Data excerpts:
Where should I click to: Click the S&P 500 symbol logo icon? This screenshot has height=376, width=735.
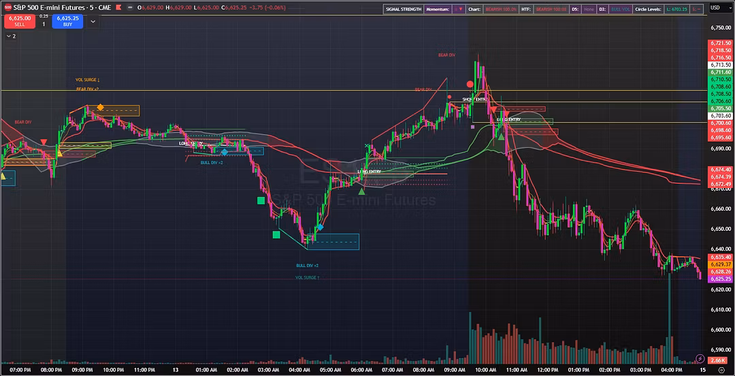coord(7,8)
---
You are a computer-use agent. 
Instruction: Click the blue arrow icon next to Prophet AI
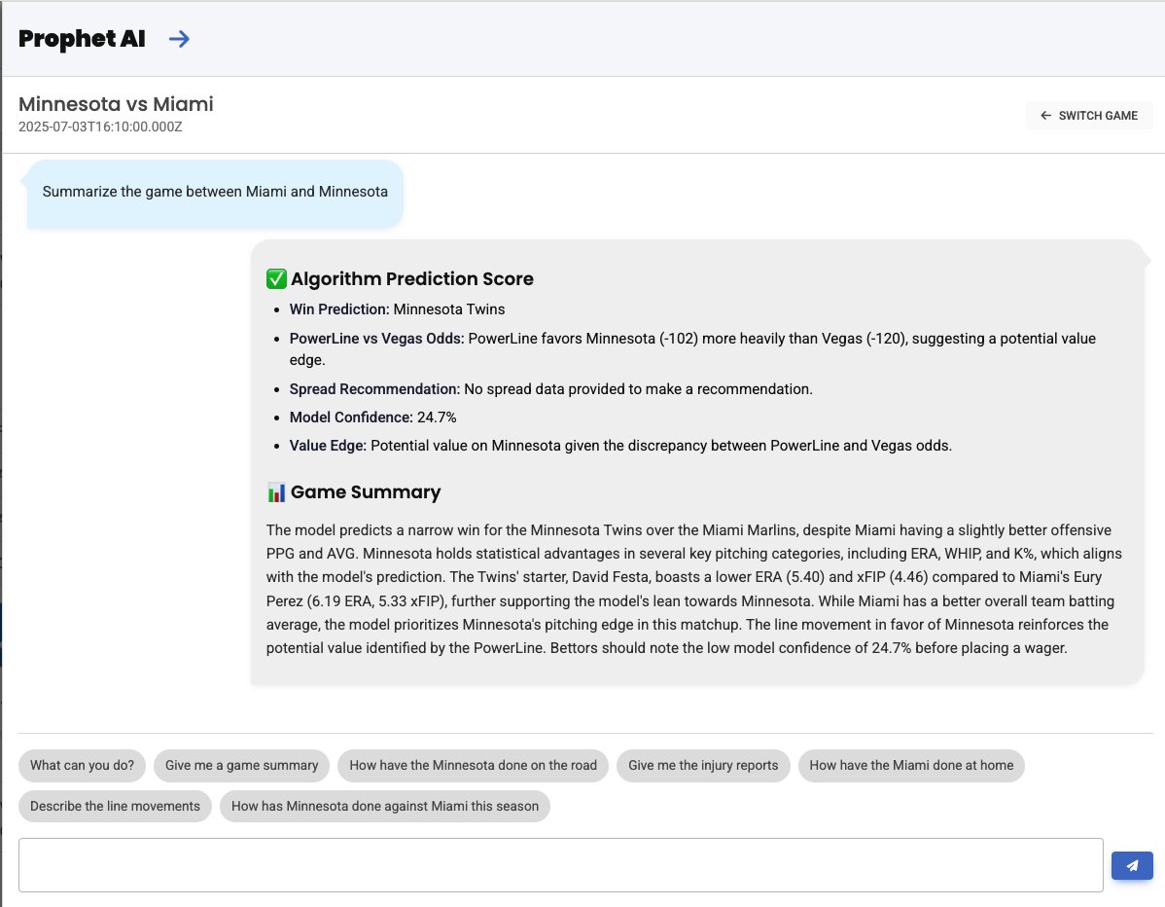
--
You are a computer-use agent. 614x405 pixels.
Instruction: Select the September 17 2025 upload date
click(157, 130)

Written task: Reproduce, word for word, the data from the line with "You are a computer-use agent. 614x405 pixels." to the line with "click(157, 130)", including both of those lines.

Solution to this task:
You are a computer-use agent. 614x405 pixels.
Instruction: Select the September 17 2025 upload date
click(157, 130)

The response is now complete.